Our Organisation Search
Quick Links
Toggle: Topics

ADAPTForRes Research Project

Adaptation, mitigation and protection strategies to increase resilience of Irish forests to impacts of climate change


There is considerable uncertainty about how climate change will effect Irish forestry. Projections of increases in seasonal temperature and rainfall have the potential to effect the growth and productivity of forest ecosystems which may have a positive or negative effect depending on how well tree species are adapted to changing conditions. An increase in disturbance events may be a consequence as a result of the increasing frequency of winter storms and pests and diseases have the potential to become more prevalent owing to changing environmental conditions. ADAPTForRes is a research project which hopes to understand how changes to climate may impact on the sustainability of Irish forestry, and examine pathways which may reduce the negative effects of climate change on Irish forests, reduce risk.

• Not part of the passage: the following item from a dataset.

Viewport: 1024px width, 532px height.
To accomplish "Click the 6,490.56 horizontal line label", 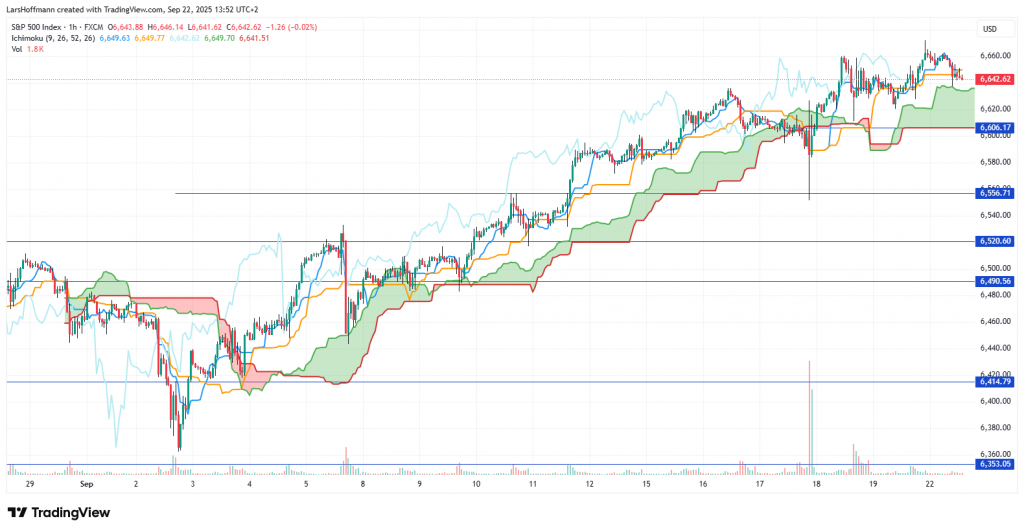I will (996, 281).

Resilience is a measure of how a forest responds to perturbation, and how quickly it can recover to its ideal state. Identifying vulnerabilities in Irish forests which can be enhanced by increasing resilience is a key strategy to reduce future risk thus ensuring the vitality of our forest resource. ADAPTForRes will research three pathways aimed at increasing the resilience of Irish forests to climate change. These pathways are; adaptation, mitigation and protection strategies for Irish forests to reduce the impacts of climate change on the forestry and land use sectors. We aim to provide science based evidence for improved decision making for policy makers, forest owners, farmers, foresters and the forestry sector.

The research hopes to assess forest genetic options aimed at increasing adaptation of forest reproductive material. The study will investigate strategies to increase the resilience and sustainability of forest sinks and reduce emissions from the forest resource. Finally, this research is aimed at increasing our understanding of the risk of potential harmful pests and pathogens and will explore innovative measures to aid in their detection, in effort to assist in the national surveillance, detection and protection of our valuable forest resources.

The project

The project aims to investigate three key areas aimed at enhancing and increasing resilience in our forests.

1. Forest Genetic Options

Diversity is often associated with the ability of trees to adapt to changing conditions. We aim to assess genetic diversity and adaptive potential to changing climate conditions within key tree species used in Irish forestry. The study will investigate if adaptive traits (e.g. flushing, drought tolerance) are present in populations of selected tree species. This information will be used to determine if the current range of forest reproductive material is suitably adapted for future conditions. 

An experiment to assess bud burst in Sitka spruce and early elongation of terminal shoot 

Carbon flux tower to monitor CO2 flux in Ballykilcavan, Co Laois

2. Forest Management Practices

The research hopes to assess the impact of diverse and adaptive forest management options on forest resilience. The study will explore opportunities for enhanced mitigation and examine potential measures to ensure the maintenance of sustainable forest sinks. This includes assessing afforestation scenarios and their sequestration potential together with forest management practices which may reduce the risk of carbon loss from existing forest stocks.

Forest monitoring and detection methods hope to detect disturbance events in Irish forests

3. Forest Protection Measures

Effective forest resource protection requires optimum surveillance. We aim to assess forest protection measures that have potential to enhance resilience of Irish forests. These include performing a pest risk analysis of oak and pine species and horizon scanning for future threats to these tree species. We aim to establish a pathogen reference database that will indicate the current pests and pathogen occurrence in Irish forests. The potential of utilising high through put DNA sequencing as a method to identify the presence of forest pests and pathogens and its potential application to increase the efficiency of forest surveillance will be investigated. 


The outcomes of this research may have significant potential to contribute to increasing the resilience in Irish forests to the impacts of climate change and resolve some of the uncertainties associated.

Further information

Project partners

The project is a multidisciplinary collaboration between six institutions (Teagasc, University College Dublin, Agri-Food and Biosciences Institute, University of Limerick, Trinity College Dublin and the National Botanic Gardens) and is coordinated by Dr Niall Farrelly of Teagasc.


The project is an all-Ireland approach to increasing forest resilience. It is funded under grant number 2021RI302 provided by the Department of Agriculture, Food and the Marine (DAFM) in Ireland and the Department of Agriculture, Environment and Rural Affairs (DAERA) in Northern Ireland.